Re: which ten albums or ten songs , really grabbed you by the bollocks, when u was young
Feb 26, 2008, 18:59
1. Since Yesterday, by Strawberry Switchblade.
The first single I bought, apart from The Bucket of Water Song, which was just cos I was a massive Tiswas fan, and This Vicious Cabaret by David J, which is very cool but was just cos of the tie-in to V for Vendetta and I was a comics nerd rather than a music nerd at this point. So Since Yesterday was the first record I bought soloely for the music.

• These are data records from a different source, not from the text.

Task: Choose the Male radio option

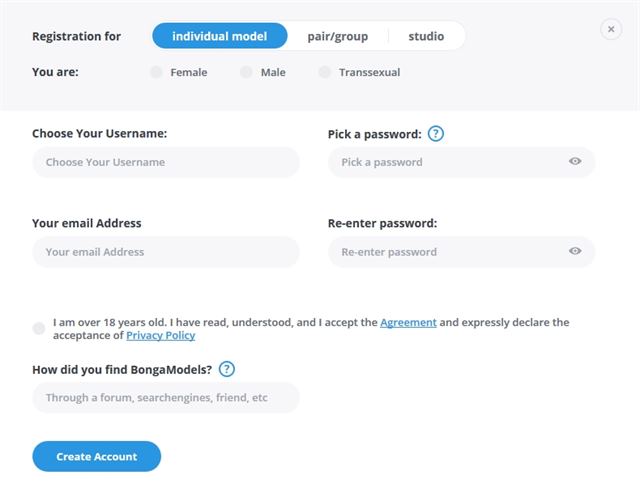Action: (x=246, y=72)
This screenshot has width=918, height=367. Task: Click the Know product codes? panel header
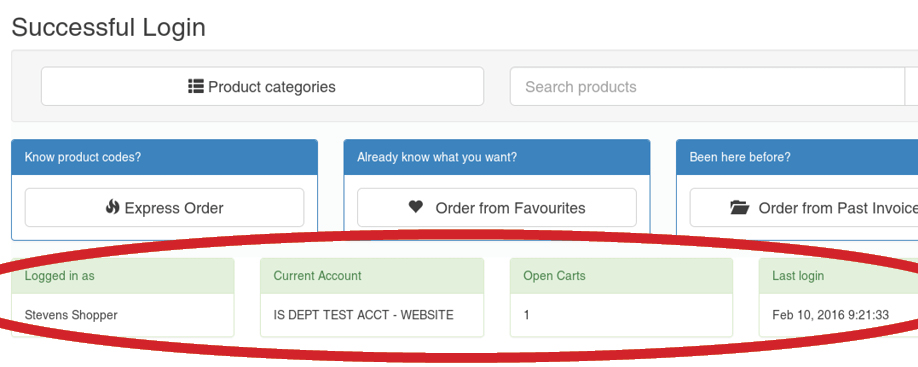click(x=165, y=157)

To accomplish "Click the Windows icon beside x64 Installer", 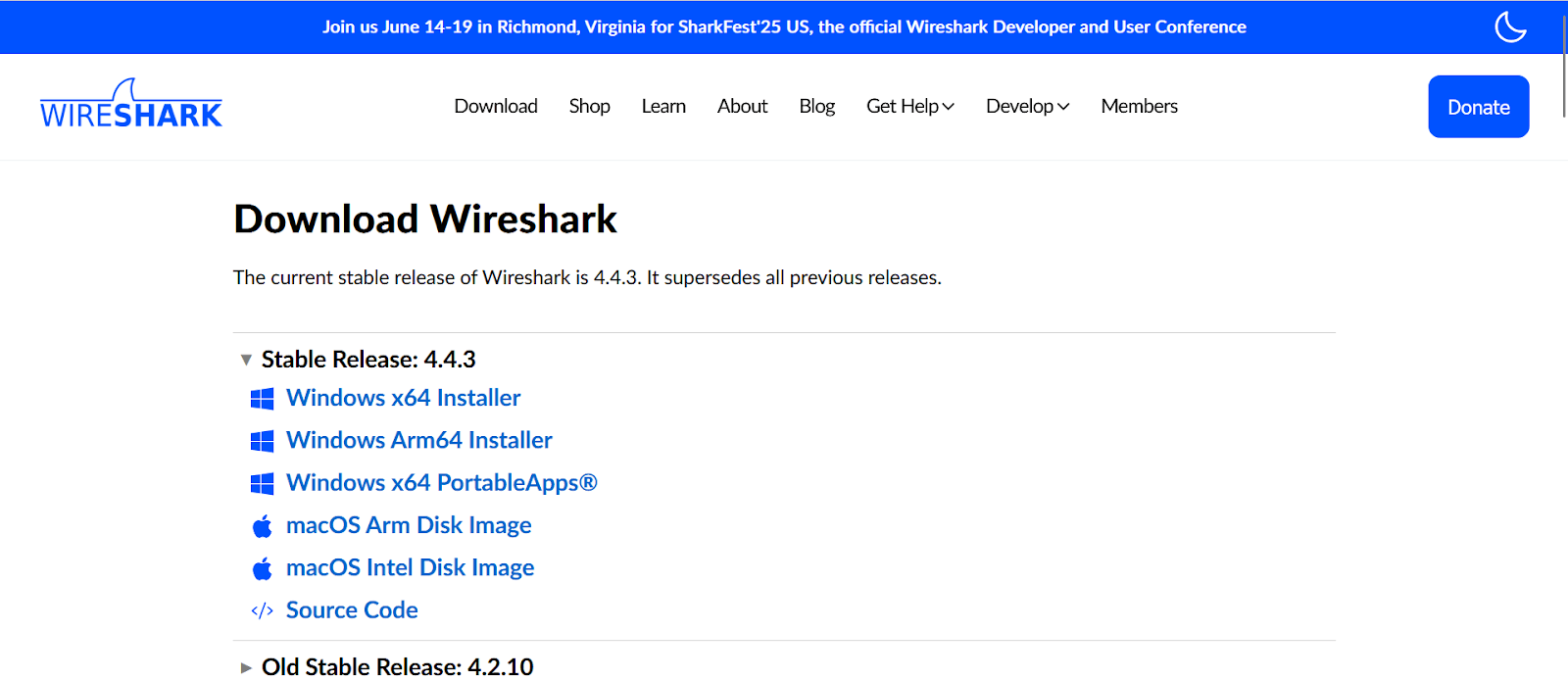I will click(262, 399).
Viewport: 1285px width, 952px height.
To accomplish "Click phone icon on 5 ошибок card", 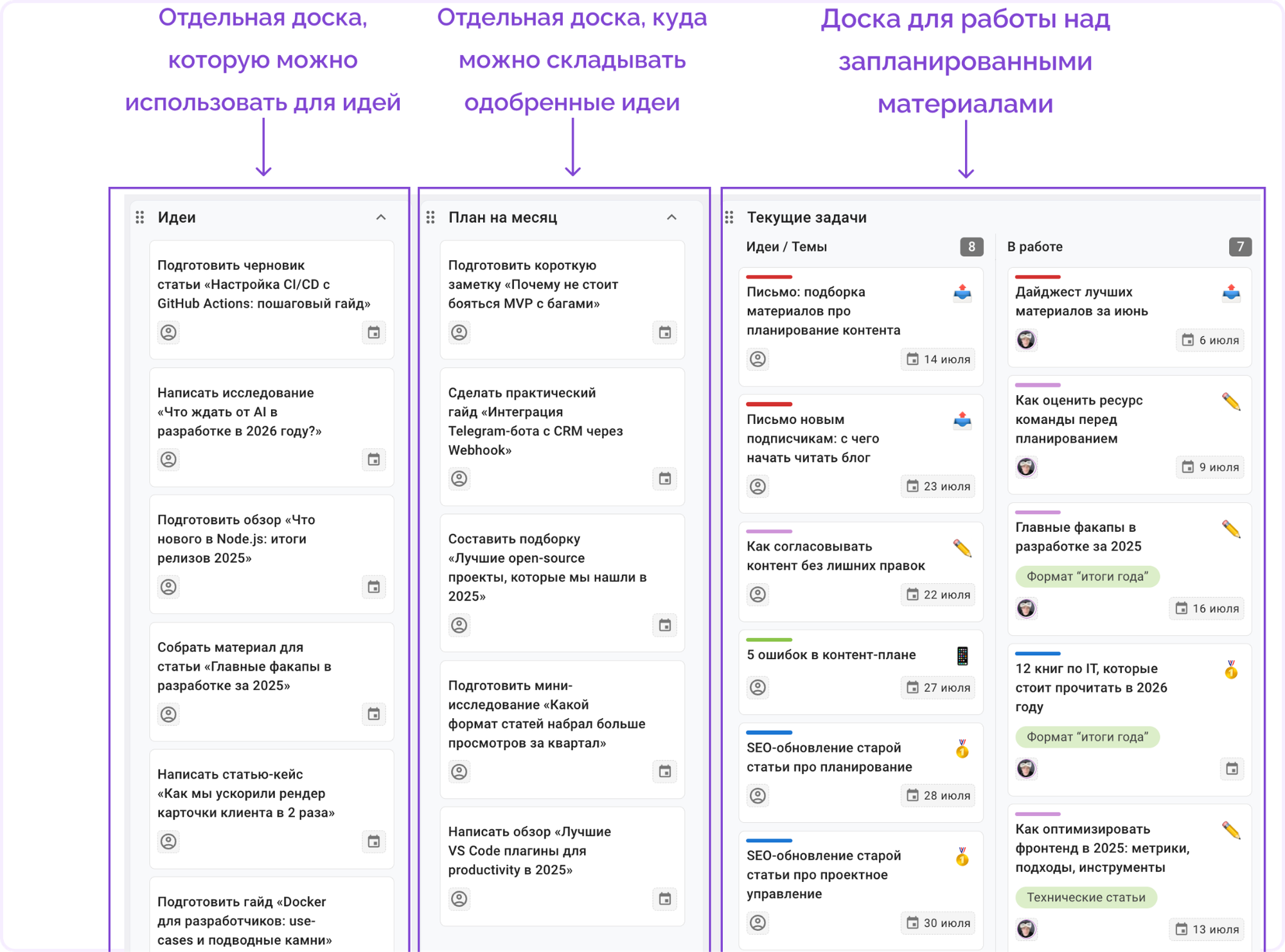I will pyautogui.click(x=962, y=656).
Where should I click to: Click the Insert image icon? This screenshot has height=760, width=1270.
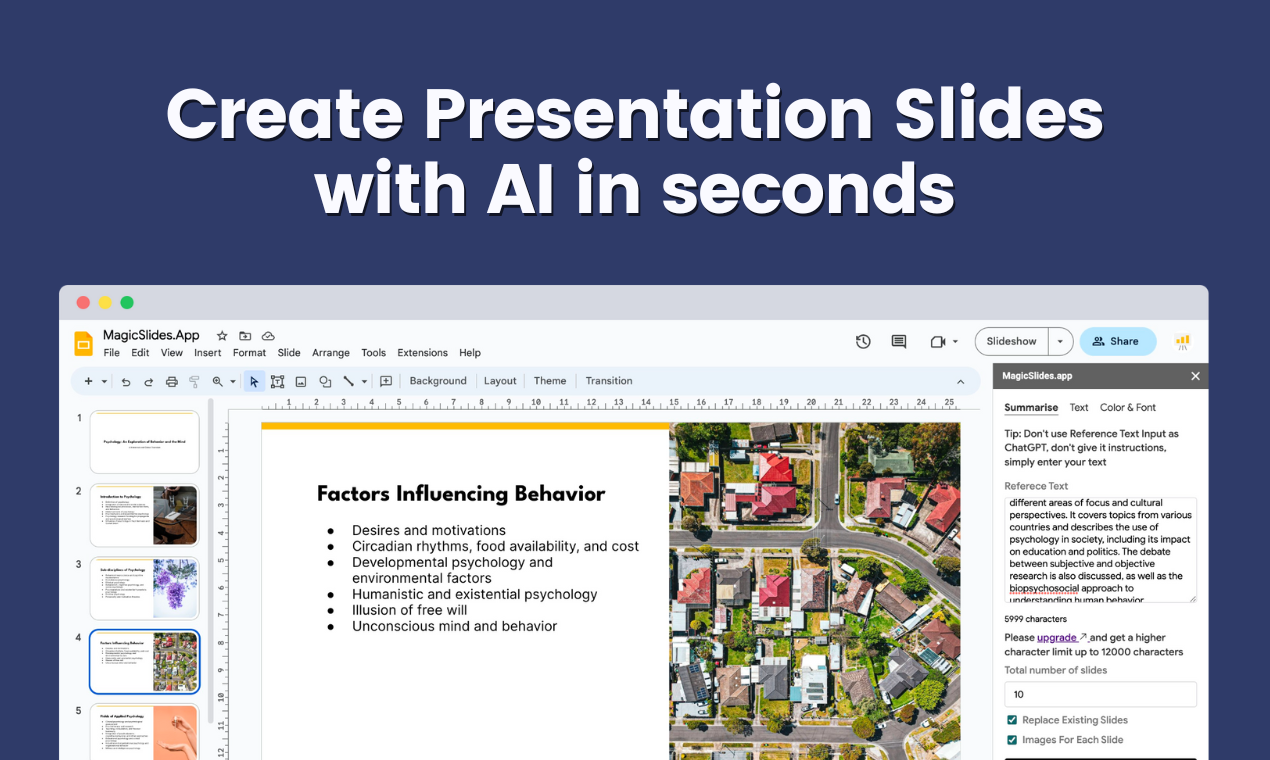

Why the air of bittersweet melancholy, longing and regret should appeal to a 13 year old, with nothing really to regret and everything to look forward to, according to popular convention, I don't know, but that was certainly the quality that drew me to this song... I had eaten the apple of adolescence and was suddenly filled with self-consciousness, sexual guilt and confusion, and a feeling that I was now locked out of the garden of my childhood and severely ill-equipped for whatever was coming next.

2. Born in the USA, by Bruce Springsteen.
The first album I bought, not so much for the monotonous and ugly title track as for the haunting and melancholy (spot a theme?) 'I'm on Fire' and hymn to masturbation (which I had just furtively discovered) 'Dancing in the Dark,' which also pretty neatly summed up my aforementioned adolescent self-consciousness and identity crisis in the lines "I'm just tired and bored with myself" and "I wanna change my hair, my clothes, my face," and "There's a joke here somewhere and it's on me." I was also rather in need of a love reaction. Zodiac Mindwarp incidentally is not on this list, but he could be. Elsewhere, the exuberant 2 car garage pop of 'Cover Me' and 'No Surrender' and more melancholy in 'Downbound Train,' and oh, you know... rock n' roll.

3. Darkness on the Edge of Town, by Bruce Springsteen.
£10 got me a cheap imitation walkman from Asda; another £3 got me a tape of this. Together they got me through those long carbound family holidays in the Scottish rain. Jesus, 'Candy's Room' through the headphones- what a great, urgent, tense song. And the whole album, an emotional widescreen adolescent classic. And Bruce looked skinny and hip for once on the cover, too.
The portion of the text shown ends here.